== Short exercise ==
Rewrite the data below as a Markdown table with two columns, Row and Line, numbering each non-blank line in order and leaving out the blank lines.
— begin Dataset excerpts —
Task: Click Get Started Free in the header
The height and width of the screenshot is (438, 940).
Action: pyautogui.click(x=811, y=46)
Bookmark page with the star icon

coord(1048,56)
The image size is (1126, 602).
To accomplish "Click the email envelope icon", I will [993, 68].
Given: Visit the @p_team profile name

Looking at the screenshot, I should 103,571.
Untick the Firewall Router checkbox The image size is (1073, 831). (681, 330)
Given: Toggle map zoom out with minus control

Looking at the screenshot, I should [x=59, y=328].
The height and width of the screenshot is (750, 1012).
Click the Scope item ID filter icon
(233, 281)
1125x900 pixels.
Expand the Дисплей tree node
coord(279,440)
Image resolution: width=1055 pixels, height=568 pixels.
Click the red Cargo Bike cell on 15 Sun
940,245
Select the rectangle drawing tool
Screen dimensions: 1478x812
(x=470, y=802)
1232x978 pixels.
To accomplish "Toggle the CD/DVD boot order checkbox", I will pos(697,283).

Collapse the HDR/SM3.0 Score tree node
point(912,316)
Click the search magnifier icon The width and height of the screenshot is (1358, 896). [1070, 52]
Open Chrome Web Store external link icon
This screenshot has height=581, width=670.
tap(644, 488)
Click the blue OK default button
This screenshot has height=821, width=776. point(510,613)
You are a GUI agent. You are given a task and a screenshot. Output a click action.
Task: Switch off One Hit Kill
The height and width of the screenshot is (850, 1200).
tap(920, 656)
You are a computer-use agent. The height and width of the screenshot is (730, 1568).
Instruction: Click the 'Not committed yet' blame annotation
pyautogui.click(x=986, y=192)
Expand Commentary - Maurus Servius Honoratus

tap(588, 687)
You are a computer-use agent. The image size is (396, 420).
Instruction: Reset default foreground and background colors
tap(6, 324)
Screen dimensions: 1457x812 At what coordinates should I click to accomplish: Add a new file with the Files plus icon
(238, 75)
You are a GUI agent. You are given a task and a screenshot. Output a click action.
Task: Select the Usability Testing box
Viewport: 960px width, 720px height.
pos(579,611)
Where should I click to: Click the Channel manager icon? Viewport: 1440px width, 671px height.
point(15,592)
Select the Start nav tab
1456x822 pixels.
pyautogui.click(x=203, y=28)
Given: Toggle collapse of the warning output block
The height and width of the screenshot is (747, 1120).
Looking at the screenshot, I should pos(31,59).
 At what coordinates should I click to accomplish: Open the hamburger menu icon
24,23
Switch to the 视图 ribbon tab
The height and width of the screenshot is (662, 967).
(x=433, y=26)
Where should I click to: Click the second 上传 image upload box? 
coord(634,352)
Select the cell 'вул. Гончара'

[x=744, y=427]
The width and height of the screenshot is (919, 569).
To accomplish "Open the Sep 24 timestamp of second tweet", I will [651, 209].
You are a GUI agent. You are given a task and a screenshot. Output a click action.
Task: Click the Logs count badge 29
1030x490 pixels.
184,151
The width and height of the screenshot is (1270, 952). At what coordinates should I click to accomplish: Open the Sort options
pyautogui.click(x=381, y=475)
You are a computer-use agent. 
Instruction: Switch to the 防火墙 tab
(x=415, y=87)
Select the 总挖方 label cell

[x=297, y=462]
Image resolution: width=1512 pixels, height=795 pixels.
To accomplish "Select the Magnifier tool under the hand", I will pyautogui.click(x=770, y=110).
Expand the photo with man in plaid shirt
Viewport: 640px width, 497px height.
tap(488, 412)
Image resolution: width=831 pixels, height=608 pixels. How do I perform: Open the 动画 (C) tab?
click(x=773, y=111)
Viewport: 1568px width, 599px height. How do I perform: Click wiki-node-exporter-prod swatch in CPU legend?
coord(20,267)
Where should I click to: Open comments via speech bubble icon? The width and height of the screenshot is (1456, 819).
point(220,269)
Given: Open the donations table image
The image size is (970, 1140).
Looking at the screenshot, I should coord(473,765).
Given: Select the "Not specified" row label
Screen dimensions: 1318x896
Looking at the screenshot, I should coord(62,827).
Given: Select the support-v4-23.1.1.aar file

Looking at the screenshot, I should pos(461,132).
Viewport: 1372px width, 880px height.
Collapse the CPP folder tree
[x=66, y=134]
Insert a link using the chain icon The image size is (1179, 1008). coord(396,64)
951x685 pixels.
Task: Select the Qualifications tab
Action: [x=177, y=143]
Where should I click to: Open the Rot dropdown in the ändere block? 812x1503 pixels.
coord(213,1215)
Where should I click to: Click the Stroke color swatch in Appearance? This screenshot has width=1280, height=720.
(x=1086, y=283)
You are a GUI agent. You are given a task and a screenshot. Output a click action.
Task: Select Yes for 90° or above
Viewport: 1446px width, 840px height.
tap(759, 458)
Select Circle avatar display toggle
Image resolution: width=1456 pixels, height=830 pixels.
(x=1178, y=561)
— end Dataset excerpts —
== Completed exercise ==
| Row | Line |
|---|---|
| 1 | Task: Click Get Started Free in the header |
| 2 | The height and width of the screenshot is (438, 940). |
| 3 | Action: pyautogui.click(x=811, y=46) |
| 4 | Bookmark page with the star icon |
| 5 | coord(1048,56) |
| 6 | The image size is (1126, 602). |
| 7 | To accomplish "Click the email envelope icon", I will [993, 68]. |
| 8 | Given: Visit the @p_team profile name |
| 9 | Looking at the screenshot, I should 103,571. |
| 10 | Untick the Firewall Router checkbox The image size is (1073, 831). (681, 330) |
| 11 | Given: Toggle map zoom out with minus control |
| 12 | Looking at the screenshot, I should [x=59, y=328]. |
| 13 | The height and width of the screenshot is (750, 1012). |
| 14 | Click the Scope item ID filter icon |
| 15 | (233, 281) |
| 16 | 1125x900 pixels. |
| 17 | Expand the Дисплей tree node |
| 18 | coord(279,440) |
| 19 | Image resolution: width=1055 pixels, height=568 pixels. |
| 20 | Click the red Cargo Bike cell on 15 Sun |
| 21 | 940,245 |
| 22 | Select the rectangle drawing tool |
| 23 | Screen dimensions: 1478x812 |
| 24 | (x=470, y=802) |
| 25 | 1232x978 pixels. |
| 26 | To accomplish "Toggle the CD/DVD boot order checkbox", I will pos(697,283). |
| 27 | Collapse the HDR/SM3.0 Score tree node |
| 28 | point(912,316) |
| 29 | Click the search magnifier icon The width and height of the screenshot is (1358, 896). [1070, 52] |
| 30 | Open Chrome Web Store external link icon |
| 31 | This screenshot has height=581, width=670. |
| 32 | tap(644, 488) |
| 33 | Click the blue OK default button |
| 34 | This screenshot has height=821, width=776. point(510,613) |
| 35 | You are a GUI agent. You are given a task and a screenshot. Output a click action. |
| 36 | Task: Switch off One Hit Kill |
| 37 | The height and width of the screenshot is (850, 1200). |
| 38 | tap(920, 656) |
| 39 | You are a computer-use agent. The height and width of the screenshot is (730, 1568). |
| 40 | Instruction: Click the 'Not committed yet' blame annotation |
| 41 | pyautogui.click(x=986, y=192) |
| 42 | Expand Commentary - Maurus Servius Honoratus |
| 43 | tap(588, 687) |
| 44 | You are a computer-use agent. The image size is (396, 420). |
| 45 | Instruction: Reset default foreground and background colors |
| 46 | tap(6, 324) |
| 47 | Screen dimensions: 1457x812 At what coordinates should I click to accomplish: Add a new file with the Files plus icon |
| 48 | (238, 75) |
| 49 | You are a GUI agent. You are given a task and a screenshot. Output a click action. |
| 50 | Task: Select the Usability Testing box |
| 51 | Viewport: 960px width, 720px height. |
| 52 | pos(579,611) |
| 53 | Where should I click to: Click the Channel manager icon? Viewport: 1440px width, 671px height. |
| 54 | point(15,592) |
| 55 | Select the Start nav tab |
| 56 | 1456x822 pixels. |
| 57 | pyautogui.click(x=203, y=28) |
| 58 | Given: Toggle collapse of the warning output block |
| 59 | The height and width of the screenshot is (747, 1120). |
| 60 | Looking at the screenshot, I should pos(31,59). |
| 61 |  At what coordinates should I click to accomplish: Open the hamburger menu icon |
| 62 | 24,23 |
| 63 | Switch to the 视图 ribbon tab |
| 64 | The height and width of the screenshot is (662, 967). |
| 65 | (x=433, y=26) |
| 66 | Where should I click to: Click the second 上传 image upload box?  |
| 67 | coord(634,352) |
| 68 | Select the cell 'вул. Гончара' |
| 69 | [x=744, y=427] |
| 70 | The width and height of the screenshot is (919, 569). |
| 71 | To accomplish "Open the Sep 24 timestamp of second tweet", I will [651, 209]. |
| 72 | You are a GUI agent. You are given a task and a screenshot. Output a click action. |
| 73 | Task: Click the Logs count badge 29 |
| 74 | 1030x490 pixels. |
| 75 | 184,151 |
| 76 | The width and height of the screenshot is (1270, 952). At what coordinates should I click to accomplish: Open the Sort options |
| 77 | pyautogui.click(x=381, y=475) |
| 78 | You are a computer-use agent.  |
| 79 | Instruction: Switch to the 防火墙 tab |
| 80 | (x=415, y=87) |
| 81 | Select the 总挖方 label cell |
| 82 | [x=297, y=462] |
| 83 | Image resolution: width=1512 pixels, height=795 pixels. |
| 84 | To accomplish "Select the Magnifier tool under the hand", I will pyautogui.click(x=770, y=110). |
| 85 | Expand the photo with man in plaid shirt |
| 86 | Viewport: 640px width, 497px height. |
| 87 | tap(488, 412) |
| 88 | Image resolution: width=831 pixels, height=608 pixels. How do I perform: Open the 动画 (C) tab? |
| 89 | click(x=773, y=111) |
| 90 | Viewport: 1568px width, 599px height. How do I perform: Click wiki-node-exporter-prod swatch in CPU legend? |
| 91 | coord(20,267) |
| 92 | Where should I click to: Open comments via speech bubble icon? The width and height of the screenshot is (1456, 819). |
| 93 | point(220,269) |
| 94 | Given: Open the donations table image |
| 95 | The image size is (970, 1140). |
| 96 | Looking at the screenshot, I should coord(473,765). |
| 97 | Given: Select the "Not specified" row label |
| 98 | Screen dimensions: 1318x896 |
| 99 | Looking at the screenshot, I should coord(62,827). |
| 100 | Given: Select the support-v4-23.1.1.aar file |
| 101 | Looking at the screenshot, I should pos(461,132). |
| 102 | Viewport: 1372px width, 880px height. |
| 103 | Collapse the CPP folder tree |
| 104 | [x=66, y=134] |
| 105 | Insert a link using the chain icon The image size is (1179, 1008). coord(396,64) |
| 106 | 951x685 pixels. |
| 107 | Task: Select the Qualifications tab |
| 108 | Action: [x=177, y=143] |
| 109 | Where should I click to: Open the Rot dropdown in the ändere block? 812x1503 pixels. |
| 110 | coord(213,1215) |
| 111 | Where should I click to: Click the Stroke color swatch in Appearance? This screenshot has width=1280, height=720. |
| 112 | (x=1086, y=283) |
| 113 | You are a GUI agent. You are given a task and a screenshot. Output a click action. |
| 114 | Task: Select Yes for 90° or above |
| 115 | Viewport: 1446px width, 840px height. |
| 116 | tap(759, 458) |
| 117 | Select Circle avatar display toggle |
| 118 | Image resolution: width=1456 pixels, height=830 pixels. |
| 119 | (x=1178, y=561) |